# Old Messageboards



## Wee Jas (Feb 7, 2002)

Are they ever coming back up?  We still need to transfer some of the old story  

Anyone?  Anyone?  Bueller?  Bueller?


----------



## el-remmen (Feb 7, 2002)

This belongs over in Meta (where I think a similar thread already exists).

I'll move it over - but I think that Morrus is trying to figure out to make the boards/server nice and stable before re-opening the old ones for viewing.


----------



## graydoom (Feb 7, 2002)

The new boards still have a long way to go towards stabilization before the server can handle having the old forums. Just look around this forum and you'll see posts about how the server isn't doing well just running these forums. Trying to run the old ones too....

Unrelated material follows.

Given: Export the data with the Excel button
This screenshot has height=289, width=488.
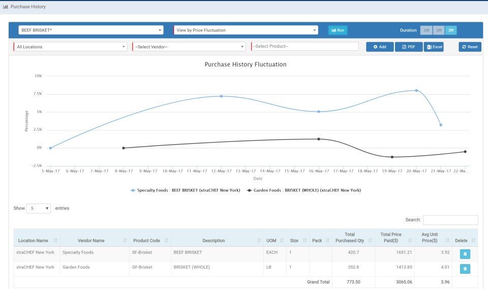Looking at the screenshot, I should pos(434,47).
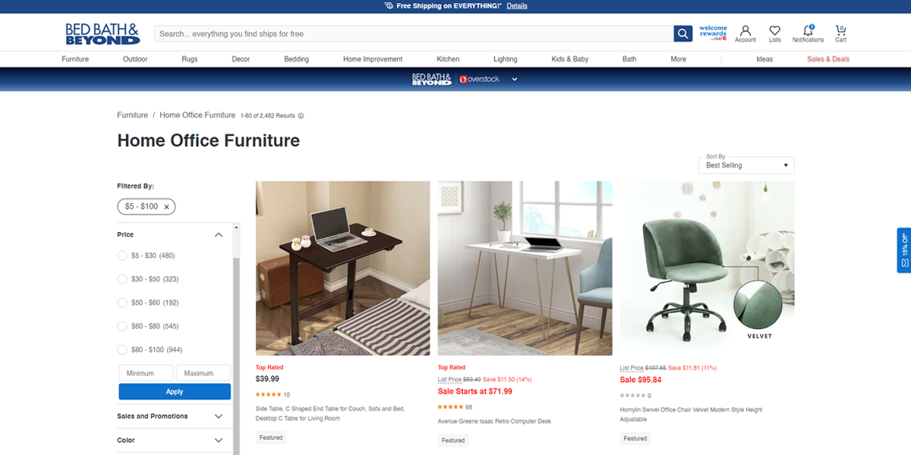
Task: Click the Bed Bath & Beyond logo
Action: [102, 33]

With luck, they'll be up eventually... but don't hold your breath.


----------



## Someguy (Feb 8, 2002)

Ferris bueller your my hero


And I don'tthink we can transper the old story hours...


----------



## Ancalagon (Apr 13, 2016)

Arrise from the dead ancient thread, ARRISE!!!

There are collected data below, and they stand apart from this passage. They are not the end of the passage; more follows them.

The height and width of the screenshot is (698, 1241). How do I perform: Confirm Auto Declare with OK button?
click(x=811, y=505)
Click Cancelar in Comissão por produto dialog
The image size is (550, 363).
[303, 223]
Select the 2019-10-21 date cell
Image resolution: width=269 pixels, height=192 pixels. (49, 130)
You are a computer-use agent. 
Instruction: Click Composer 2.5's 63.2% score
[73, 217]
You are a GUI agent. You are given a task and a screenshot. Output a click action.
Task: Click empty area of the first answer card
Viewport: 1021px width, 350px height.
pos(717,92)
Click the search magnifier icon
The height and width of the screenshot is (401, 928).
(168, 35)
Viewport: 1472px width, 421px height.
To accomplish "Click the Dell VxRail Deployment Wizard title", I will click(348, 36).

(seriously, 14 years that's a record for me)

So erm... 

*dusts himself off*

I was doing some research on something and I found an old story hour (from about 2002) where another forum member said he sort of hoped I was going to resurrect my *other* story hour...

... I barely remember what that was!  Am I right in saying the old old threads are lost forever?  Or is there an archive somewhere?


----------



## Rune (Apr 13, 2016)

Ancalagon said:


> Arrise from the dead ancient thread, ARRISE!!!
> 
> (seriously, 14 years that's a record for me)
> 
> ...




I think your best bet is the Way Back time machine (or whatever it's called - I forget) and luck, I'm afraid.


----------